In 1701, Maria Eleonore von Dernbach married her cousin Rudolf Franz Erwein von Schönborn and the estate passed into the von Schönborn family. Rudolf Franz Erwein von Schönborn, who took over control in 1704, built the castle in its current form and converted it into the new residence of the Counts. In addition to being a diplomat, he was an accomplished composer and amateur cellist.

From 1711 to 1720, the castle was rebuilt under the direction of the Jesuit priest Nikolaus Loyson (1676–1720), who also remodeled another of the Schönborn family's estate, Schloss Weißenstein.
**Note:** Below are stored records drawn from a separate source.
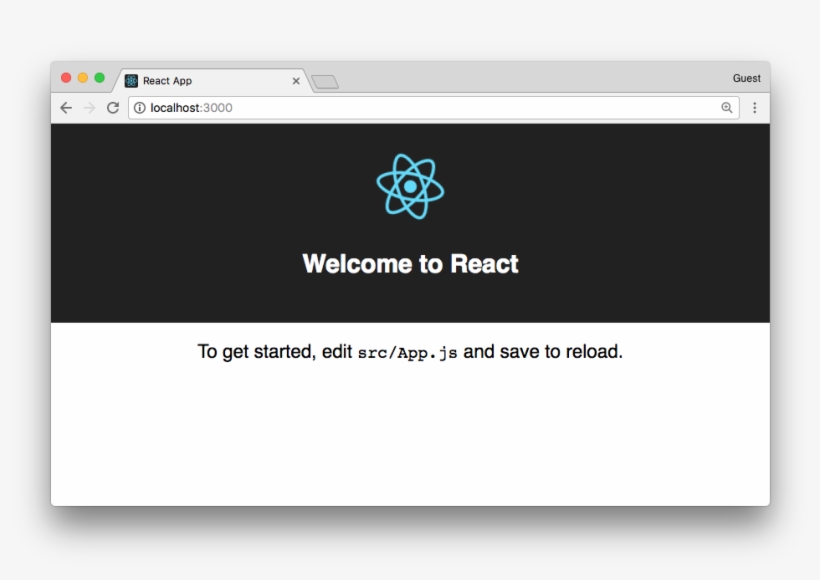Click the 3000 port number in URL
Viewport: 820px width, 580px height.
(x=218, y=108)
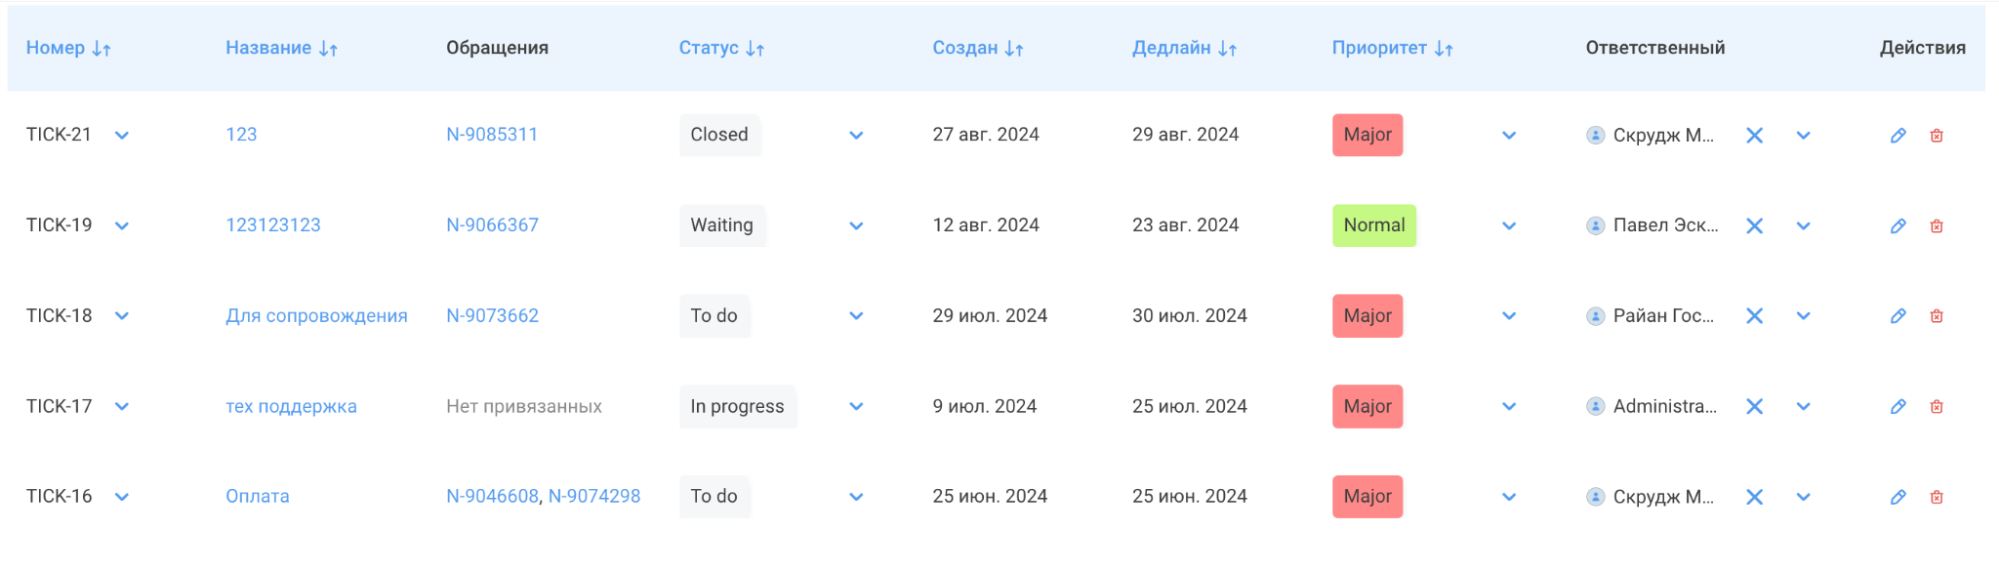The height and width of the screenshot is (562, 1999).
Task: Open assignee dropdown for Павел Эск...
Action: coord(1803,226)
Count Rudolf Franz Erwein von Schönborn also hired well-known stucco artists Johann Jakob Vogel, Caspar Vogel and Blasius Straub worked on the construction. He commissioned cabinet maker, Johann Georg Neßtfell, to make furniture for the castle. In addition, a baroque garden was created next to the castle, which was described as one of the most beautiful in Franconia. The park was converted into an English landscape garden in 1841.

On 3 September 1806, the Wiesentheid lordship was dissolved and its territory was annexed to the Kingdom of Bavaria. From then on, the Counts of Schönborn were only lords of the estate, but retained some of their former rights, such as lower jurisdiction, until 1848. In 1846, the castle hill between the castle and the church was demolished. Today, the castle is still inhabited by the Counts of Schönborn. The park is largely open to the public.

The castle is now classified as an architectural monument by the Bavarian State Office for Monument Protection. In addition, the underground remains of the previous buildings are listed as archaeological monuments.